*Stated task 1*
In the rows below, raise every coordinate in the answers by 117 for the stretch from the line containing "Task: Switch to Both To Score tab" through the end of the rows. Write those lines out again, requests included, and leave the pictures out of your answer.

As China once again turns the screws on the rest of the world using its near-monopoly on large-scale rare-earth production, Praveen Swami’s informative piece tells us something that most of did not know: “The reason China ended up with a de facto monopoly on rare-earth is that the United States gifted it one. Even less known is the role India played in ensuring that the US was pushed to turn to China…the seventeen rare-earth minerals are not rare. Yet, misguided policies allowed them to become the cause of a geopolitical crisis.”
So how did the America and India mess things up and unintentionally hand over to China a major competitive advantage?
The story goes back to the 1950s. In that decade “…engineers in both the US and the Soviet Union realized that rare-earth elements offered a way to move beyond the technological cul-de-sac reached in aviation design at the end of World War II. Tungsten-iron alloys were unstable at the kinds of high temperatures jet aircraft and engines encountered, prone to corrosion, and heavy. Light alloys made with rare-earth metals offered a solution. Applications for rare-earths also emerged in radar, batteries, magnets, televisions and computer hard drives.

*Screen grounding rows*
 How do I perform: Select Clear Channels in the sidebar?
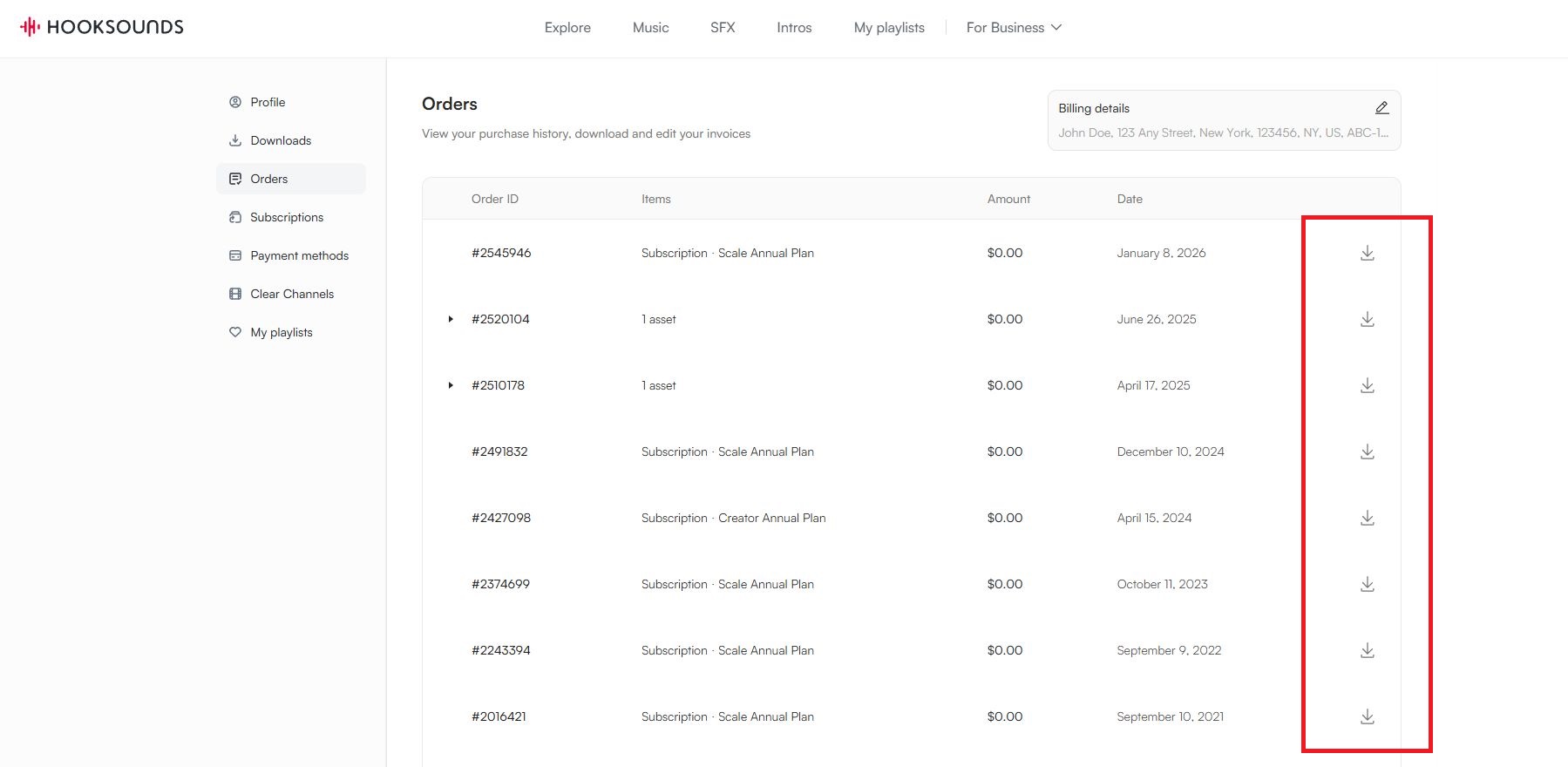(x=291, y=294)
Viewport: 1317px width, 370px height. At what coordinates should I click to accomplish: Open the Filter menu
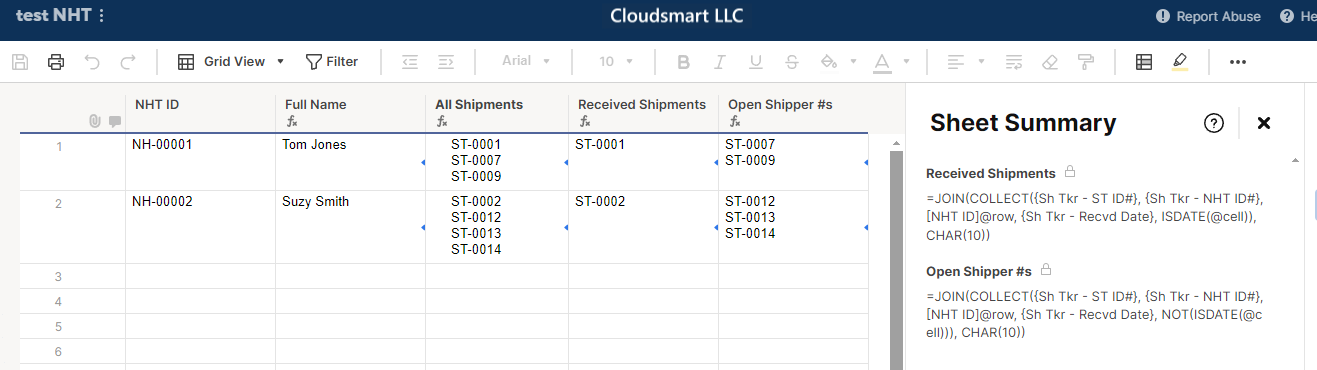[332, 62]
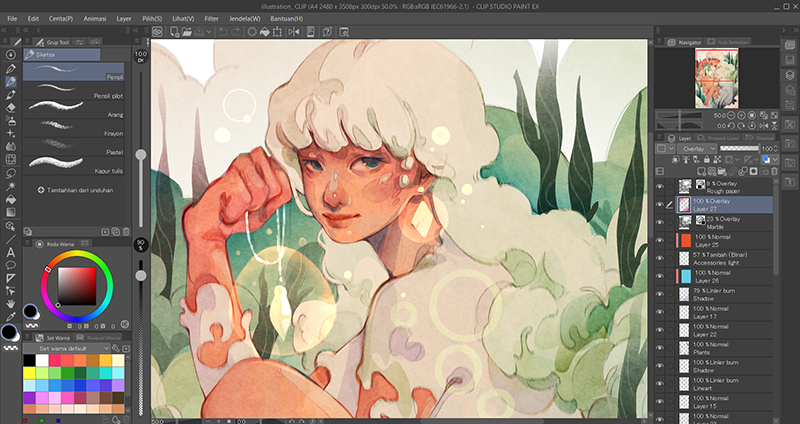Open the Overlay blend mode dropdown
Viewport: 800px width, 424px height.
click(x=694, y=148)
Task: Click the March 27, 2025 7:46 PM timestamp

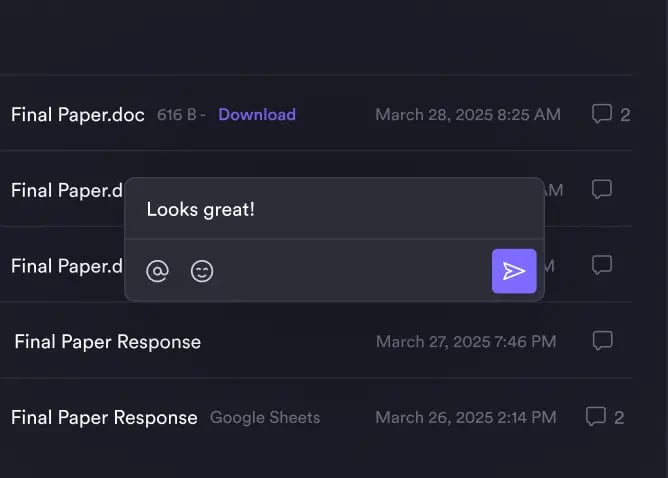Action: [x=466, y=342]
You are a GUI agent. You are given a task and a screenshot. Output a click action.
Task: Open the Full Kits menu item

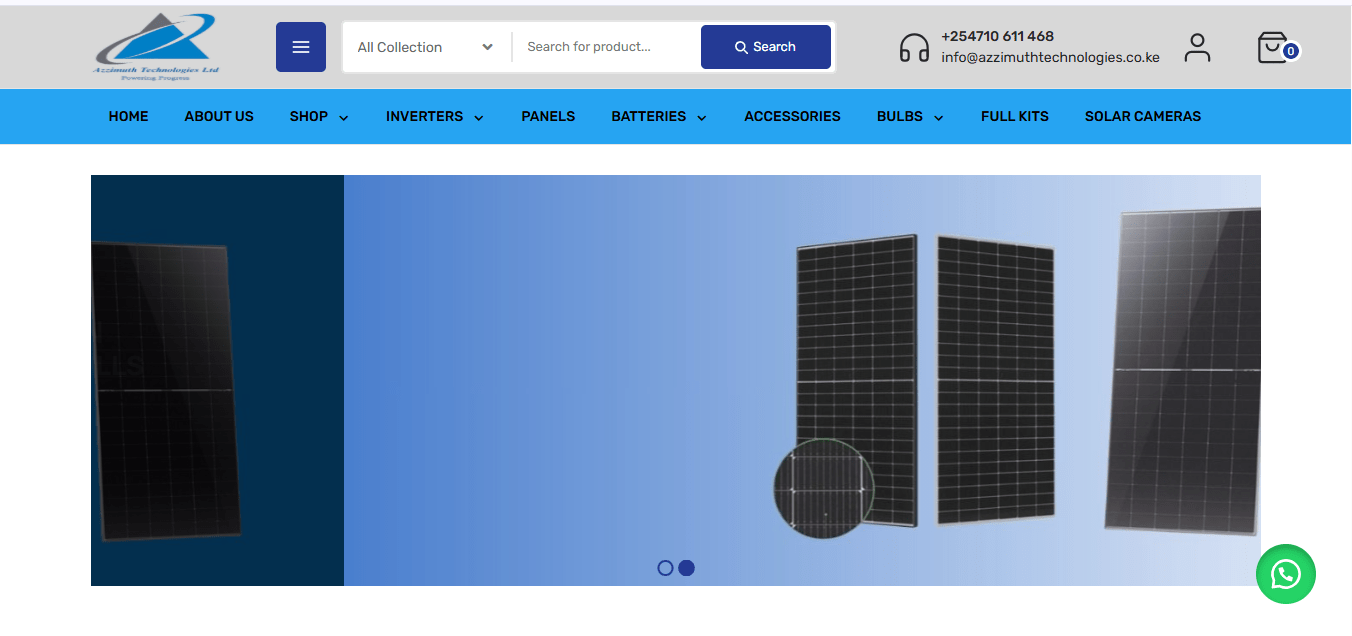1015,116
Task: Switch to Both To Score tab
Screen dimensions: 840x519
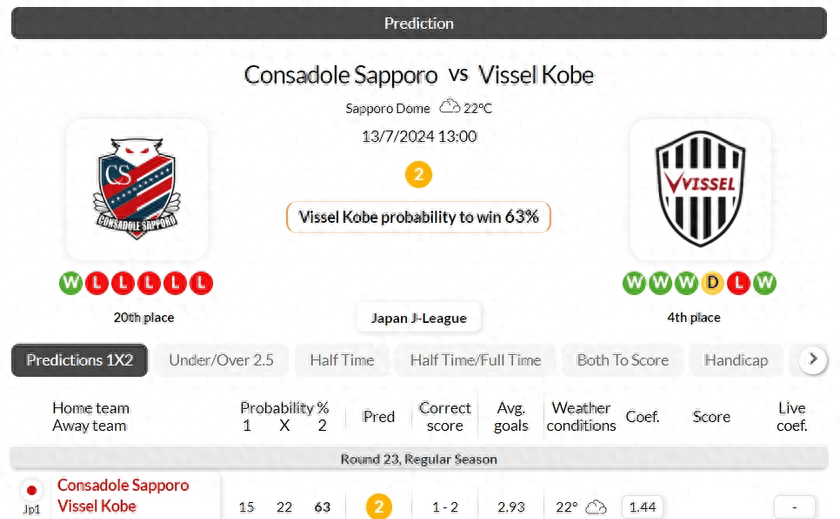Action: point(623,360)
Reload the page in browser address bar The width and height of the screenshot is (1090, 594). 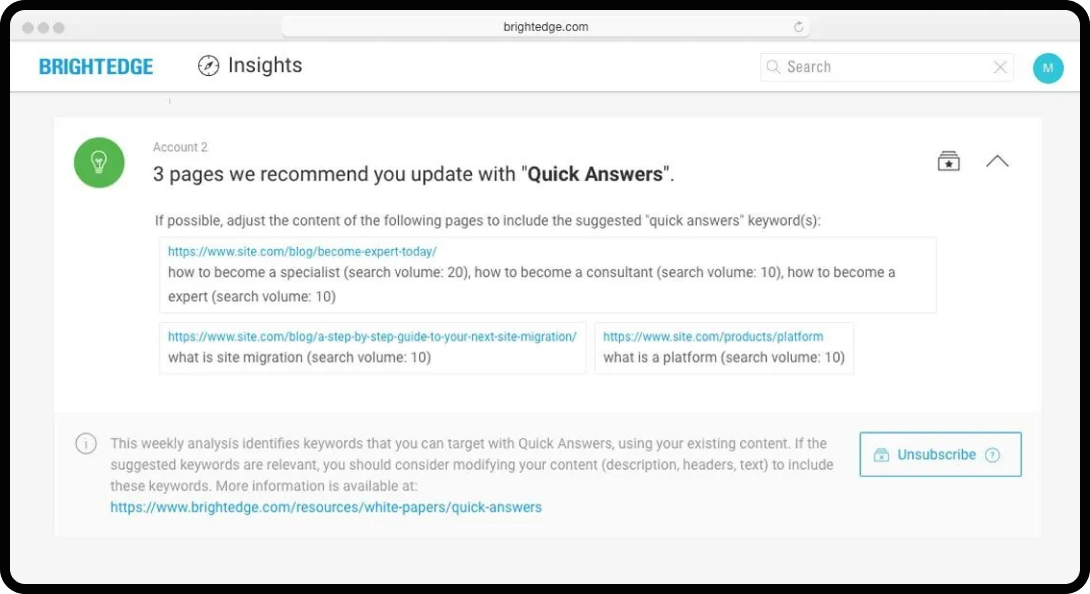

*Stated task 2*
In the rare-earth passage above, rewrite the stretch from "As China once" through "major competitive advantage?", putting "Beijing" in place of "China".

*Exercise result 1*
Task: Switch to Both To Score tab
Screen dimensions: 840x519
Action: point(740,477)
Reload the page in browser address bar The width and height of the screenshot is (1090, 594). 

*Exercise result 2*
As Beijing once again turns the screws on the rest of the world using its near-monopoly on large-scale rare-earth production, Praveen Swami’s informative piece tells us something that most of did not know: “The reason Beijing ended up with a de facto monopoly on rare-earth is that the United States gifted it one. Even less known is the role India played in ensuring that the US was pushed to turn to Beijing…the seventeen rare-earth minerals are not rare. Yet, misguided policies allowed them to become the cause of a geopolitical crisis.”
So how did the America and India mess things up and unintentionally hand over to Beijing a major competitive advantage?